Revise the items below by replacing "GUI agent" with "UI agent" wherever it occurs, and change nothing else.

BEGIN ROWS

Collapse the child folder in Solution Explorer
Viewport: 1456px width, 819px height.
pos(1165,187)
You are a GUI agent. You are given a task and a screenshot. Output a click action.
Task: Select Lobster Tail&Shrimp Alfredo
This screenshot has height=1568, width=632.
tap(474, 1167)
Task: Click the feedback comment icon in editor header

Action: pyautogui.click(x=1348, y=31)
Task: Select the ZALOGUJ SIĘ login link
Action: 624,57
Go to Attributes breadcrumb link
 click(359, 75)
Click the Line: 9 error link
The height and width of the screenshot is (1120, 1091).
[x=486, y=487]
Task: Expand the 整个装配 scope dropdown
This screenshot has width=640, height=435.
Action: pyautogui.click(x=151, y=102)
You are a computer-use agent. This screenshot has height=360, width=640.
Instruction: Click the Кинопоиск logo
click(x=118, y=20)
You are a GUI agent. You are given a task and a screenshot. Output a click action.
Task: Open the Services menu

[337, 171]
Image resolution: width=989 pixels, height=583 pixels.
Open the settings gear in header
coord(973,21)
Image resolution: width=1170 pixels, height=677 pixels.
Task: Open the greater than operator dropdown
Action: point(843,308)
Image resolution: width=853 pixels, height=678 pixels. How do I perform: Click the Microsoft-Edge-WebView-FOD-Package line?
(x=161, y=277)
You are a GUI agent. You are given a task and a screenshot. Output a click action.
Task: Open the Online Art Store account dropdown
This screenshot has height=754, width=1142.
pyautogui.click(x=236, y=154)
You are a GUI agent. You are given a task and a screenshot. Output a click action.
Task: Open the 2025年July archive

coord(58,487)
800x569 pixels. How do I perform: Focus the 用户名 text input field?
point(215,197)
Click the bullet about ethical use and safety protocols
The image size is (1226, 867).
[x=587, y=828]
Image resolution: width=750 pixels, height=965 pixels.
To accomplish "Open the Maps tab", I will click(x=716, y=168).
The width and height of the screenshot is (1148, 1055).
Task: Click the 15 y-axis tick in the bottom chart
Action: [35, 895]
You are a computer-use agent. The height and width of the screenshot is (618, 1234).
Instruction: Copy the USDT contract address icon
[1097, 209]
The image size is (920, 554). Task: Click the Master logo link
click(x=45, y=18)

END ROWS

◆ **EXERCISE RESPONSE**
Collapse the child folder in Solution Explorer
Viewport: 1456px width, 819px height.
pos(1165,187)
You are a UI agent. You are given a task and a screenshot. Output a click action.
Task: Select Lobster Tail&Shrimp Alfredo
This screenshot has height=1568, width=632.
tap(474, 1167)
Task: Click the feedback comment icon in editor header

Action: pyautogui.click(x=1348, y=31)
Task: Select the ZALOGUJ SIĘ login link
Action: 624,57
Go to Attributes breadcrumb link
 click(359, 75)
Click the Line: 9 error link
The height and width of the screenshot is (1120, 1091).
[x=486, y=487]
Task: Expand the 整个装配 scope dropdown
This screenshot has width=640, height=435.
Action: pyautogui.click(x=151, y=102)
You are a computer-use agent. This screenshot has height=360, width=640.
Instruction: Click the Кинопоиск logo
click(x=118, y=20)
You are a UI agent. You are given a task and a screenshot. Output a click action.
Task: Open the Services menu

[337, 171]
Image resolution: width=989 pixels, height=583 pixels.
Open the settings gear in header
coord(973,21)
Image resolution: width=1170 pixels, height=677 pixels.
Task: Open the greater than operator dropdown
Action: point(843,308)
Image resolution: width=853 pixels, height=678 pixels. How do I perform: Click the Microsoft-Edge-WebView-FOD-Package line?
(x=161, y=277)
You are a UI agent. You are given a task and a screenshot. Output a click action.
Task: Open the Online Art Store account dropdown
This screenshot has height=754, width=1142.
pyautogui.click(x=236, y=154)
You are a UI agent. You are given a task and a screenshot. Output a click action.
Task: Open the 2025年July archive

coord(58,487)
800x569 pixels. How do I perform: Focus the 用户名 text input field?
point(215,197)
Click the bullet about ethical use and safety protocols
The image size is (1226, 867).
[x=587, y=828]
Image resolution: width=750 pixels, height=965 pixels.
To accomplish "Open the Maps tab", I will click(x=716, y=168).
The width and height of the screenshot is (1148, 1055).
Task: Click the 15 y-axis tick in the bottom chart
Action: [35, 895]
You are a computer-use agent. The height and width of the screenshot is (618, 1234).
Instruction: Copy the USDT contract address icon
[1097, 209]
The image size is (920, 554). Task: Click the Master logo link
click(x=45, y=18)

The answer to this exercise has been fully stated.